• REQUIRED TASK:
Count the lines in the items below that contain the string "This", treating case as significant, and give only that number.

start LISTING

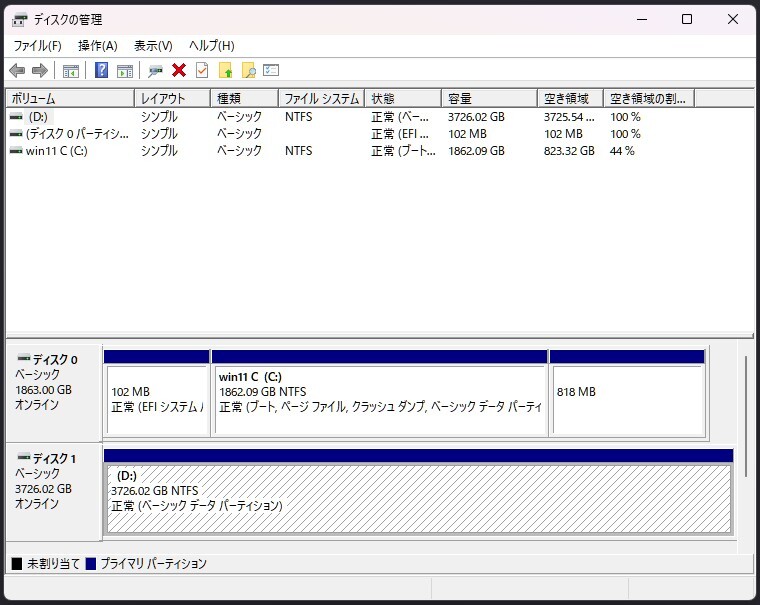The width and height of the screenshot is (760, 605).
Task: Click the yellow page icon with green arrow
Action: 225,70
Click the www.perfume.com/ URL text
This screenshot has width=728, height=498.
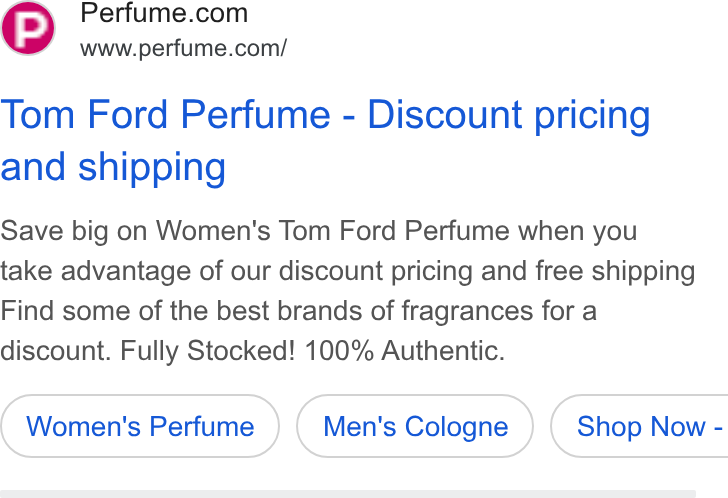coord(183,48)
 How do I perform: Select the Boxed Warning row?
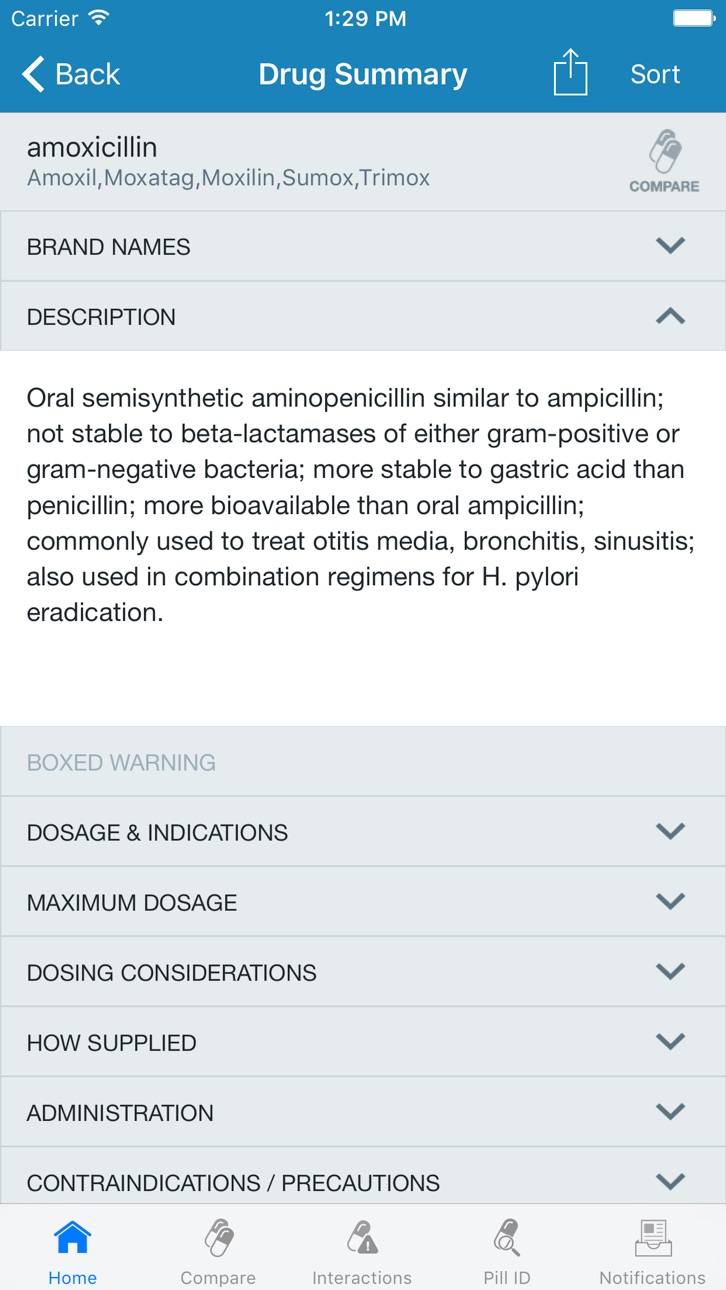tap(363, 762)
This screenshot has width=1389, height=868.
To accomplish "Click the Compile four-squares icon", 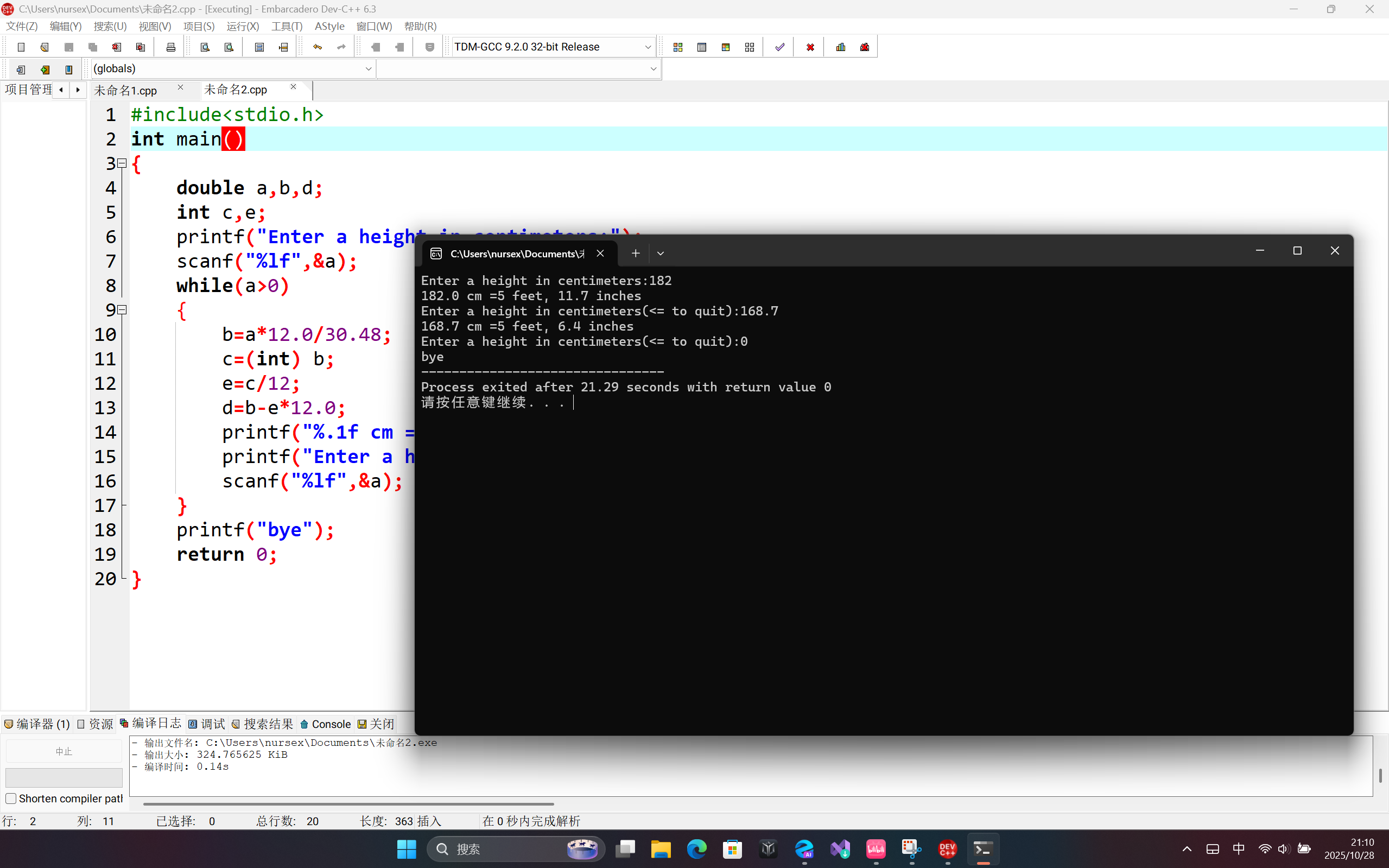I will pos(678,47).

end LISTING

• TASK SOLUTION:
2